Koh and his co-authors recommended a path forward that includes better coordination between federal, state, and local leaders to increase testing capacity and contact tracing, along with focused outreach about vaccines to communities of color. They also suggested the government should send more resources to overwhelmed hospitals and healthcare workers, along with passing a stimulus package to aid schools, businesses, and people facing eviction.

"The new president has to articulate a national strategy as step one," Koh said. "We have not had that consistent communication throughout the first 11 months of this pandemic, unfortunately."

President-elect Joe Biden has said that once he takes office, he'll institute a 100-day mask mandate, distribute 100 million vaccine doses in 100 days, and make opening schools a priority. Biden has also pledged that his administration will enlist more contact tracers and establish emergency funding sources for vulnerable Americans and essential workers.

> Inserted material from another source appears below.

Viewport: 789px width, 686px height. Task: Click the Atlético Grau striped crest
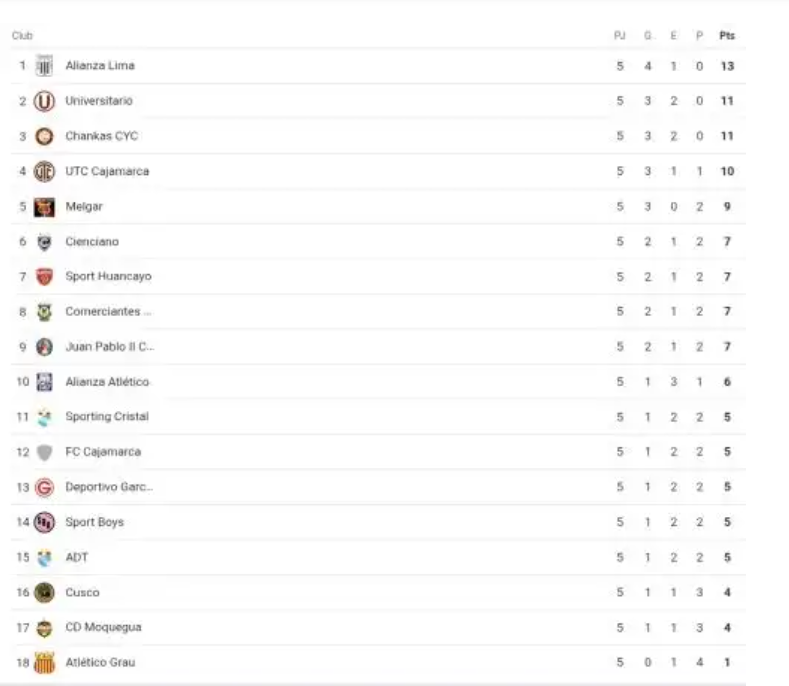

With the recent authorization of Pfizer's COVID-19 vaccine, a light flickers at the end of the tunnel. Moderna's is likely to follow suit this week. US officials estimate they will be able to vaccinate 20 million people - primarily frontline healthcare workers and nursing-home residents - by the end of December.

"I'm hopeful that 2021 will be a much better year and that next year will end with this pandemic largely behind us," Koh said. "But that will only happen if we rally as one nation and tackle this pandemic in a united fashion."